Khare, who is a former peacekeeper, also spoke about the responsibility to future generation to not use natural resources in excess and use as many renewable sources of energy as possible.
“We must respect the principle of doing no harm and that includes the necessity of looking at environment promotion and protection while we are deployed,” he said.
'Few contaminating the image of many'
A threat to UN peacekeeping also comes from some UN peacekeepers allegedly sexually exploiting and abusing the people who they are meant to protect.
“The totally unacceptable behavior of a few contaminates the image and the courage of the vast, vast majority of the colleagues,” Ladsous said.
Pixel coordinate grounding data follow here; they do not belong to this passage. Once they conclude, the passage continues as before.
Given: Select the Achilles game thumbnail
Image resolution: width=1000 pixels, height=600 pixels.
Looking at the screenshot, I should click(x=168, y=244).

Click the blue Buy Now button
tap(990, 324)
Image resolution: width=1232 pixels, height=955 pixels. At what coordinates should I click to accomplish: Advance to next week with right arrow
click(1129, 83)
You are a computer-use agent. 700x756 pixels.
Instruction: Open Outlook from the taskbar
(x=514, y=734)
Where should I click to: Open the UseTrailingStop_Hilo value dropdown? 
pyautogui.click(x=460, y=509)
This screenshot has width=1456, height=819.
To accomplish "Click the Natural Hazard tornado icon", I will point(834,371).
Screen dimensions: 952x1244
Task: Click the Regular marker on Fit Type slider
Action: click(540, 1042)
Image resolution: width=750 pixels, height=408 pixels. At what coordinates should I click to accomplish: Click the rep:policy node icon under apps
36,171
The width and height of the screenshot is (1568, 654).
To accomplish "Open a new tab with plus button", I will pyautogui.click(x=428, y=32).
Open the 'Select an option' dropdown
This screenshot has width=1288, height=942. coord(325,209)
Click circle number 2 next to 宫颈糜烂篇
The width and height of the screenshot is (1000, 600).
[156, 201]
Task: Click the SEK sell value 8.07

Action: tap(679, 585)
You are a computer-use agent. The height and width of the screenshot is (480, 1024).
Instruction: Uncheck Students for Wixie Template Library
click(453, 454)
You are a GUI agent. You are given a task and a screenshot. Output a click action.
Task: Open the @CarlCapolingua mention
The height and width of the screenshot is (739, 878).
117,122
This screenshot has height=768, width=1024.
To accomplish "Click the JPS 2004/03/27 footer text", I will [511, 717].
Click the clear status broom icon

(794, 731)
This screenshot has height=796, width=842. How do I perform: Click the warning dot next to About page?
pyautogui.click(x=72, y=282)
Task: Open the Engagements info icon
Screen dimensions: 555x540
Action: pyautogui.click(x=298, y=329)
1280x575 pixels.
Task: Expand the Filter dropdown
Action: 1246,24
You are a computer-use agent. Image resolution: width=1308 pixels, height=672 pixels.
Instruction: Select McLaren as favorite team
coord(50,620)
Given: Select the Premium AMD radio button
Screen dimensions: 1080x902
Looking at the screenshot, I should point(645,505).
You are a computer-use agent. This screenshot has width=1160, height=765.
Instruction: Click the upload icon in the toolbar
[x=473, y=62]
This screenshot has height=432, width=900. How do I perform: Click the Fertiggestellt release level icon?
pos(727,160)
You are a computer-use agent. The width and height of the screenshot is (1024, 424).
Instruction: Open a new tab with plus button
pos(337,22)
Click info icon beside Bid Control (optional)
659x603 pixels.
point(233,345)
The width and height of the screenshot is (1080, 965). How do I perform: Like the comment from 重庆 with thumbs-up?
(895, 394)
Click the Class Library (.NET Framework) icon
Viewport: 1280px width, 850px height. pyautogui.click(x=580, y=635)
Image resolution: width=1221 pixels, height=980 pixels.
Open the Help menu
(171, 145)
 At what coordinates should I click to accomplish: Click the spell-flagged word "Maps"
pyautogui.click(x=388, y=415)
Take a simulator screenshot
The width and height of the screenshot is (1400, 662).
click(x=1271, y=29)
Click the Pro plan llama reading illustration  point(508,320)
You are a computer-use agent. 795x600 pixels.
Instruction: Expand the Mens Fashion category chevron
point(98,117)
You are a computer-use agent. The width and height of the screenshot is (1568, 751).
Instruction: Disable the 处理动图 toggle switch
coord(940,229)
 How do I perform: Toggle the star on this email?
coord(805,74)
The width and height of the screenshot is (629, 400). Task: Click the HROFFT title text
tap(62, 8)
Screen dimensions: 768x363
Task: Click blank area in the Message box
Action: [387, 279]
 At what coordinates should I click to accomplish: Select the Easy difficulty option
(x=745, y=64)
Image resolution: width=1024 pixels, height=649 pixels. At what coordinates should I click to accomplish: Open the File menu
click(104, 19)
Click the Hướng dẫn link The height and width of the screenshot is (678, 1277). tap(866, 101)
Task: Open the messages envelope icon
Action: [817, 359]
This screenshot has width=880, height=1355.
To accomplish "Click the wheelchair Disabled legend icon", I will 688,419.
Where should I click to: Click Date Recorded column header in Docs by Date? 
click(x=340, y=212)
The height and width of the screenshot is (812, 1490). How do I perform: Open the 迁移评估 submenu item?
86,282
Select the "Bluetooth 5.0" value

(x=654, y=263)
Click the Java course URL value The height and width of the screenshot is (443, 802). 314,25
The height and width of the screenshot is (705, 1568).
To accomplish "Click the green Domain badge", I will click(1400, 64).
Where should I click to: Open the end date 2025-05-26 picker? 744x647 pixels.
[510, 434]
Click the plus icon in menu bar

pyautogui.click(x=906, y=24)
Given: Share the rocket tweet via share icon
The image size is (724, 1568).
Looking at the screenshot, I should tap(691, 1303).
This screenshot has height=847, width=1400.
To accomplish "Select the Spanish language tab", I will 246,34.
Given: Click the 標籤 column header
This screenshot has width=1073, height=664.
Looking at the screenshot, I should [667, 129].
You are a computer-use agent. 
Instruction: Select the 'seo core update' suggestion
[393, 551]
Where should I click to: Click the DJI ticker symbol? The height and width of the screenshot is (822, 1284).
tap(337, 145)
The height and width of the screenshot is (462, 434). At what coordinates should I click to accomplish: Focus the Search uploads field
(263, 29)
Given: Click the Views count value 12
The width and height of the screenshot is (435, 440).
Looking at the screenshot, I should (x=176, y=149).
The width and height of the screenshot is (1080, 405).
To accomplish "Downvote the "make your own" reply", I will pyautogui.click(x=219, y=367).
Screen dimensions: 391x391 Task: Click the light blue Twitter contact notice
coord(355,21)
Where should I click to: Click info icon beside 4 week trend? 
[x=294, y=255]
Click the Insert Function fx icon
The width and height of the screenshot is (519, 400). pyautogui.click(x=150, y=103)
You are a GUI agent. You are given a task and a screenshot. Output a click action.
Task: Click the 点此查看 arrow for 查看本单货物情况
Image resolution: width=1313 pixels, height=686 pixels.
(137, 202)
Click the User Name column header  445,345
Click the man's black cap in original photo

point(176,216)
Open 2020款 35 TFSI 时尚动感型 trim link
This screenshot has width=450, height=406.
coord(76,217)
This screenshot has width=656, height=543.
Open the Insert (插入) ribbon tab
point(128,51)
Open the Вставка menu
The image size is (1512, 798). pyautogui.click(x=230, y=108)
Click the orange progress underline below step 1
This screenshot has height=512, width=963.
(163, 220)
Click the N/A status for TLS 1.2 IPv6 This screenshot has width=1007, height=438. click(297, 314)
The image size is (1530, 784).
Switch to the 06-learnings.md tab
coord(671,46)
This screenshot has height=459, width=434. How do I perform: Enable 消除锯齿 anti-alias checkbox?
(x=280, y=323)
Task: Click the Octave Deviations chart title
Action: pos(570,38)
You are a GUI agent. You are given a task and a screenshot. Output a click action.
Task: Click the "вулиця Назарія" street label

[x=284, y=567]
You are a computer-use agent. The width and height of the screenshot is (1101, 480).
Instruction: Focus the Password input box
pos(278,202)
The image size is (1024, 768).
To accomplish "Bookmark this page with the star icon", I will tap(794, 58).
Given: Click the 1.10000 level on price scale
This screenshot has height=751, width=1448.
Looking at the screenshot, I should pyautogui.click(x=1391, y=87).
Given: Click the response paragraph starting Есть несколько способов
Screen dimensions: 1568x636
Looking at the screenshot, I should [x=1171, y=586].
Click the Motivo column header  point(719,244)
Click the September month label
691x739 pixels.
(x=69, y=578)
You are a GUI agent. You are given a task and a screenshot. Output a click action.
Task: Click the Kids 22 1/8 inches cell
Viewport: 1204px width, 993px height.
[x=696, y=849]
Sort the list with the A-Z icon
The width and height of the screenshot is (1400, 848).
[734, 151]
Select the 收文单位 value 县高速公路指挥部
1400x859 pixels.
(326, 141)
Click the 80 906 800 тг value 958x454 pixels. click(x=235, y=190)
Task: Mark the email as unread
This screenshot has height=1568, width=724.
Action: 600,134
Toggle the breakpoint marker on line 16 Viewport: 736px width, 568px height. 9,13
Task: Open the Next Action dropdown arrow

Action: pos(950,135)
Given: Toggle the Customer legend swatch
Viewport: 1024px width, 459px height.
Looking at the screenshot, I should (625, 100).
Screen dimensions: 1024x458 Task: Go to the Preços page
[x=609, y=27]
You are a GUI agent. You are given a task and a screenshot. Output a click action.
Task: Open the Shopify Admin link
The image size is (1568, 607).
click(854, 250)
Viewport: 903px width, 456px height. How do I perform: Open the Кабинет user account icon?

“It's also true to say that the countries that contribute the troops and police have never given to the UN the power to investigate or prosecute,” he continued. The UN now has a policy of naming the countries that are cited in allegations of sexual abuse and exploitation.
Among the topics that have been discussed to penalize such actions is for the alleged perpetrator to face a court martial in the country where the purported act occurred, as opposed to him being repatriated back to his home country.
Another idea is for criminal sanctions against the home country of the peacekeeper, with the aim of increasing checks on who is allowed to wear a UN uniform and his actions during that time.
The UN Secretariat is expediting guidance that will set out factors relevant to the decision to repatriate a military or formed police unit when there is credible evidence of widespread and systemic sexual exploitation and abuse.
The guidance will also detail the criteria for determining that a troop-contributing country has not taken appropriate steps to investigate allegations, or that a police or troop-contributing country has not held perpetrators accountable or informed the Secretary-General of the progress of investigations and follow-up action
“No State can allow a peacekeeper to turn into a predator,” Khare said.
The main focus, both Ladsous and Khare stressed, needs to be on providing immediate assistance to the victim – medical and psychological – to help her or him overcome the drama.
A trust fund to support the provision of services to victims is operational, and that Member States have been requested to consider making contributions.
These efforts are overseen by Jane Holl Lute, the Special Coordinator on improving the UN response to sexual exploitation and abuse.